This delicious tart is a great way to make the most of the last of the year’s asparagus. I often make a double batch of the roasted tomato dressing – it’s great for spooning over roasted potatoes, spreading on toast or as a punchy salad dressing.
Anna Jones' sticky roasted tomato, rosemary and asparagus tart with tomato dressing
- Preparation time: 20 minutes
- Cooking time: 2 hours
- Total time: 2 hours 20 minutes
600g cherry tomatoes
3 tbsp olive oil, plus extra for greasing and brushing
1 leek, finely sliced
2 x 450g bunches asparagus
3 tbsp crème fraîche
1 tsp dijon mustard
1 lemon, zest
8 sheets filo pastry
2 rosemary sprigs, leaves picked
1 garlic clove
1 tbspdijon mustard
1 tbsp red wine vinegar
75ml extra virgin olive oil
1. Preheat the oven to 150˚C, gas mark 1. Start by cutting the tomatoes in half and laying them cut-side up on a baking tray. Sprinkle with salt and pepper and 1 tbspolive oil and slow-roast for about 1½ hours, until soft, sweet and sticky. Meanwhile, sauté the leek in a frying pan with 1 tbsp oil for 20 minutes, until soft and sweet; set aside.
2. For the dressing, pound the rosemary and garlic to a rough paste using a pestle and mortar. Add a handful (about 50g) of the roasted tomatoes and pound until they start to break down. Add the mustard and vinegar; stir well to combine. Pour in the extra virgin olive oil, stirring. Taste and season; the dressing should be quite coarse and textured.
3. Bring a large pan of salted water to a vigorous boil. Snap the asparagus spears near the base – they will naturally break off where the fibrous part ends – and discard the ends.

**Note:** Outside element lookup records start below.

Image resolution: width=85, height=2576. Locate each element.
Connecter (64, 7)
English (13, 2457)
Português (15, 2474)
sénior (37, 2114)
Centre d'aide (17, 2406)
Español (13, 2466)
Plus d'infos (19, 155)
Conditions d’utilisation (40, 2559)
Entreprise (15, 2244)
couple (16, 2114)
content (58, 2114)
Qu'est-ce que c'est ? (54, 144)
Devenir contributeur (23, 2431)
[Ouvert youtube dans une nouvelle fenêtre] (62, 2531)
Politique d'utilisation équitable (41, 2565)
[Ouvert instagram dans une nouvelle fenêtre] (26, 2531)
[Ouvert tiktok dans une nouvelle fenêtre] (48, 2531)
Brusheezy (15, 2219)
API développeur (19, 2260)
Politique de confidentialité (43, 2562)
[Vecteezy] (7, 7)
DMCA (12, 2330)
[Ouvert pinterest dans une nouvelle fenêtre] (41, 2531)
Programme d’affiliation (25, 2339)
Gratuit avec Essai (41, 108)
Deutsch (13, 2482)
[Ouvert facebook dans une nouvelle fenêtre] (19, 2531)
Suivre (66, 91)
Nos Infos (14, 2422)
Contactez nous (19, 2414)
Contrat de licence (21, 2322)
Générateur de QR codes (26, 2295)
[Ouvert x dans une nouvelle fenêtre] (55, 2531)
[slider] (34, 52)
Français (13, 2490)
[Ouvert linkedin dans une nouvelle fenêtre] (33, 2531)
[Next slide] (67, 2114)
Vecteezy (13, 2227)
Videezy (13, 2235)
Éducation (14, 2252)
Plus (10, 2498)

Drop the asparagus into the water and cook for 1½ minutes; they should still be firm but not crunchy to bite. Remove with tongs, put into a bowl and immediately season and dress with the remaining 1 tbsp oil.
4. Mix the eggs, crème fraîche, mustard, lemon zest and sautéed leek with a good pinch of salt and pepper; set aside.
5. Preheat the oven to 200˚C, gas mark 6. Grease a baking tray (about 26cm x 36cm) with olive oil. Layer the filo into the tray, brushing with a little oil between each sheet, leaving a 3-4cm overhang (you will fold this up later to make the edge).
6. Once the filo shell is ready, scatter in the asparagus, then pour over the leek and crème fraîche mixture. Scatter over the remaining roasted tomatoes. Scrunch the overhanging filo into a scruffy, frilly edge, then brush with a little more oil.
7. Bake the tart on the bottom shelf of the oven for 20-25 minutes, until the pastry is crisp and lightly golden and the filling is just set. Serve warm, with the tomato dressing spooned over the top.